_Record excerpts_
= = = = = = =

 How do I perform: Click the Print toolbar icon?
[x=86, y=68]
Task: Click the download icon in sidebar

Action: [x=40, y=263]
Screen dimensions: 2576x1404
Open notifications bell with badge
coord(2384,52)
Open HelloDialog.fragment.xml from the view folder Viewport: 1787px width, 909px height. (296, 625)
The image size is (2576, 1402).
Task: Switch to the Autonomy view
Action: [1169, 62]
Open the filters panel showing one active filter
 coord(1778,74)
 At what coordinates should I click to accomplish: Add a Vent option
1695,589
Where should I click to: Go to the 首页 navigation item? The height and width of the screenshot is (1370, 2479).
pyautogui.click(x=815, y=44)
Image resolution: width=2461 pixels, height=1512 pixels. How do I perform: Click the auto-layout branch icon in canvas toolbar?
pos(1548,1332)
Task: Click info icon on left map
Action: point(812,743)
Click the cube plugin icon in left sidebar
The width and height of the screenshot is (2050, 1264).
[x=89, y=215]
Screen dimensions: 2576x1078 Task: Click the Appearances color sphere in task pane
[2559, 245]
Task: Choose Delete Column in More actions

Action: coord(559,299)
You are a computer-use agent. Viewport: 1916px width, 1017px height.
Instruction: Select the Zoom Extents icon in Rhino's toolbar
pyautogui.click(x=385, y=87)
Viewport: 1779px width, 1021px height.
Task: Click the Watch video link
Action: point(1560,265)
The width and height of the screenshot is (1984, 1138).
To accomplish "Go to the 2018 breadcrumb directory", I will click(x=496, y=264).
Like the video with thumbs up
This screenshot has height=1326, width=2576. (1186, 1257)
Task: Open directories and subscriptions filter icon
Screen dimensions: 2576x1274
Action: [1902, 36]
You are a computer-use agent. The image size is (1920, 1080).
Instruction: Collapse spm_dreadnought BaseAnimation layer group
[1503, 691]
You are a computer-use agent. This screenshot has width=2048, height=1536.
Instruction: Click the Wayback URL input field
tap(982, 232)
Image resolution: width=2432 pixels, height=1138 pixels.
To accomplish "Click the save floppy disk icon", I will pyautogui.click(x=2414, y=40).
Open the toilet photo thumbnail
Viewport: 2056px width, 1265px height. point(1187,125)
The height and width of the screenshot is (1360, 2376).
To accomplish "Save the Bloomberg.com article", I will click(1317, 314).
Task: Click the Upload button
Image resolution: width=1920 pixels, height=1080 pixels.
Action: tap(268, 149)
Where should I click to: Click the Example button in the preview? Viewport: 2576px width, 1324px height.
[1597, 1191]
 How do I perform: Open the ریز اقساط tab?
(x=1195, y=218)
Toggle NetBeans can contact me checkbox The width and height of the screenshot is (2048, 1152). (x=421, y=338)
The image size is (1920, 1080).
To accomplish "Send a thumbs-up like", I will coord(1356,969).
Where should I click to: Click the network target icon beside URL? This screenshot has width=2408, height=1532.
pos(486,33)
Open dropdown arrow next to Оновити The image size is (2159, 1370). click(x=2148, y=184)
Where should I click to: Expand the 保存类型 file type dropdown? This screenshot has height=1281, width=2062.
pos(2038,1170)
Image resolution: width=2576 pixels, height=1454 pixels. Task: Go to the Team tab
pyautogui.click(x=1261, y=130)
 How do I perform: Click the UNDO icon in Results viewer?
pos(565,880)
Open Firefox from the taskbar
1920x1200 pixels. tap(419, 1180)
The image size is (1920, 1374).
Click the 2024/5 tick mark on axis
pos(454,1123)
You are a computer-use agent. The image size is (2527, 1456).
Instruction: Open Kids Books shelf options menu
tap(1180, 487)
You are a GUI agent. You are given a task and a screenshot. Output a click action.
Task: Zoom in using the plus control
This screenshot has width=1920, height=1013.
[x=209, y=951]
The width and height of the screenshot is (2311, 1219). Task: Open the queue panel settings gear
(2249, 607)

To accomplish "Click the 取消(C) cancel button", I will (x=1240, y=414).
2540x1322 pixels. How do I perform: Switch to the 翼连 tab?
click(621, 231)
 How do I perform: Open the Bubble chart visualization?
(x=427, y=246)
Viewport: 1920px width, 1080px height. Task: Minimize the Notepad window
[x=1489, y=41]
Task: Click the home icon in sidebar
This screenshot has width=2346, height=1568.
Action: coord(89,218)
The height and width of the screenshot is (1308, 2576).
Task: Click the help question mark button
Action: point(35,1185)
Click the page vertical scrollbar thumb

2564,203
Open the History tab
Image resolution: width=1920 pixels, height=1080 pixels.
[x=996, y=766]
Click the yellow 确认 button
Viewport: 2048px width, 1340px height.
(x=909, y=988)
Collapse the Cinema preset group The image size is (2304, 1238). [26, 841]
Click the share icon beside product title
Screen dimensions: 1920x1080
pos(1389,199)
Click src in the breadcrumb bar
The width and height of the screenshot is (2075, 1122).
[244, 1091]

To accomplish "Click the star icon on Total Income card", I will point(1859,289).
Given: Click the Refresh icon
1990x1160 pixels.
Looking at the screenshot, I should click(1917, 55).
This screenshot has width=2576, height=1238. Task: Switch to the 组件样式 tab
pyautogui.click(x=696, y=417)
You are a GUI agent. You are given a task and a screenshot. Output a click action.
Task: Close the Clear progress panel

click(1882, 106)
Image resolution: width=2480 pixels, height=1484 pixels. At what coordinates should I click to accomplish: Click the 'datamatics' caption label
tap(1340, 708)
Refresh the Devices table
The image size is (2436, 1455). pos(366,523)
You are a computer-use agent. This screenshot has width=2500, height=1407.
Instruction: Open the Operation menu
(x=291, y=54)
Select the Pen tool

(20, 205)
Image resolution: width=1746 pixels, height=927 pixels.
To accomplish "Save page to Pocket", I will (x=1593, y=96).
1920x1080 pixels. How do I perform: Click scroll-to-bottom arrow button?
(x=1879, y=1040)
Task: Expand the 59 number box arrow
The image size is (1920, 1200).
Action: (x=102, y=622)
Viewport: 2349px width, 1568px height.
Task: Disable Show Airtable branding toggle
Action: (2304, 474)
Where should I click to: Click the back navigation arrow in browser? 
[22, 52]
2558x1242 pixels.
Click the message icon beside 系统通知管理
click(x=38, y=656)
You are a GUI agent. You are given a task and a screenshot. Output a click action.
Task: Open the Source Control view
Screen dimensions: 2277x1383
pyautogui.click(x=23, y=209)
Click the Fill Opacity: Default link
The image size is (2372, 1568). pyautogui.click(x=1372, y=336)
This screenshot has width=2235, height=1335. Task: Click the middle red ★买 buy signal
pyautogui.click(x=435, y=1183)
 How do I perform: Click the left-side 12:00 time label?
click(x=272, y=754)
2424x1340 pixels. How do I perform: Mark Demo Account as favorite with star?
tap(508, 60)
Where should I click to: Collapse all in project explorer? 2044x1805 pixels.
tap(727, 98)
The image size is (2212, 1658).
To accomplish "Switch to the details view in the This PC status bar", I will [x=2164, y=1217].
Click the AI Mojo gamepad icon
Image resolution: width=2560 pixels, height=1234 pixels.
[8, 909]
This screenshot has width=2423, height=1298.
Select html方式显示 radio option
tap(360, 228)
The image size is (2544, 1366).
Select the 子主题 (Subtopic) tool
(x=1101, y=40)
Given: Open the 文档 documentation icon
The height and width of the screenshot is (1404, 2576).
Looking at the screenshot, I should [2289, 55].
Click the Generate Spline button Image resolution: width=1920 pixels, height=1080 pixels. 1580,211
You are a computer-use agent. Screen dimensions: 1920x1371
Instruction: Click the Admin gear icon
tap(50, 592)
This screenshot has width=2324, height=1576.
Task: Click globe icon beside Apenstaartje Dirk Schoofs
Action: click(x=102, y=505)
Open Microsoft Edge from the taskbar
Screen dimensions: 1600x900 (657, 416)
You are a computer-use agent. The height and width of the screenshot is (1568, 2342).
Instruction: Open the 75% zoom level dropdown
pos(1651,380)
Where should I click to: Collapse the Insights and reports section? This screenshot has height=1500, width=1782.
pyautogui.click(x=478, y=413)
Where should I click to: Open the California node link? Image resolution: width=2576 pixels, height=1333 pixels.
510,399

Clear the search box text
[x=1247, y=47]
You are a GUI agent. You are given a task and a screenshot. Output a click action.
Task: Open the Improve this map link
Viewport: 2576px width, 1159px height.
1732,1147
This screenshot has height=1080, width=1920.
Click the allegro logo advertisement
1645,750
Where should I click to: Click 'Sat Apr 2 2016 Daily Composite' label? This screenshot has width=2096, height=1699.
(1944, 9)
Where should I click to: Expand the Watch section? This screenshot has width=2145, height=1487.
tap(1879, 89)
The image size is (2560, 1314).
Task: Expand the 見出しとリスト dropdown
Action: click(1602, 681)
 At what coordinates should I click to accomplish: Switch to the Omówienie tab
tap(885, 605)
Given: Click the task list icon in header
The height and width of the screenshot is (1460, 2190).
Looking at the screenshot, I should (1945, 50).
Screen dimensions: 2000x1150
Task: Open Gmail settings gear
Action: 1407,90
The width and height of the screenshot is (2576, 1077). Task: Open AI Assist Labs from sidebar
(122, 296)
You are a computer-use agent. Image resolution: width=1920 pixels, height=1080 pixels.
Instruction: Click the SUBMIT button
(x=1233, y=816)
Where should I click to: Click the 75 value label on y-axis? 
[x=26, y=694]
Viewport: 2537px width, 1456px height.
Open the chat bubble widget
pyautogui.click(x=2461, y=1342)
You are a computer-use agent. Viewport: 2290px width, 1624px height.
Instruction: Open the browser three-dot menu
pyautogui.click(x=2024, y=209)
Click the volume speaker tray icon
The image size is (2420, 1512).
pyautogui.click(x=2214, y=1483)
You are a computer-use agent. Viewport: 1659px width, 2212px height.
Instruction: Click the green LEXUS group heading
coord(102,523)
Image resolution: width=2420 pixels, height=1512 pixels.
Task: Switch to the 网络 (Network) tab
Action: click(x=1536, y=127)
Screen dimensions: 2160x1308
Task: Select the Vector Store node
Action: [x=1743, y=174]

= = = = = = =

_Task requirements_
Starting at the line with "The image size is (1920, 1374)." and ending at the line with "Click the yellow 确认 button", print each line of the listing above exactly, with no other lines.

_Solution for this task_
The image size is (1920, 1374).
Click the 2024/5 tick mark on axis
pos(454,1123)
You are a computer-use agent. The image size is (2527, 1456).
Instruction: Open Kids Books shelf options menu
tap(1180, 487)
You are a GUI agent. You are given a task and a screenshot. Output a click action.
Task: Zoom in using the plus control
This screenshot has width=1920, height=1013.
[x=209, y=951]
The width and height of the screenshot is (2311, 1219). Task: Open the queue panel settings gear
(2249, 607)

To accomplish "Click the 取消(C) cancel button", I will (x=1240, y=414).
2540x1322 pixels. How do I perform: Switch to the 翼连 tab?
click(621, 231)
 How do I perform: Open the Bubble chart visualization?
(x=427, y=246)
Viewport: 1920px width, 1080px height. Task: Minimize the Notepad window
[x=1489, y=41]
Task: Click the home icon in sidebar
This screenshot has width=2346, height=1568.
Action: coord(89,218)
The height and width of the screenshot is (1308, 2576).
Task: Click the help question mark button
Action: point(35,1185)
Click the page vertical scrollbar thumb

2564,203
Open the History tab
Image resolution: width=1920 pixels, height=1080 pixels.
[x=996, y=766]
Click the yellow 确认 button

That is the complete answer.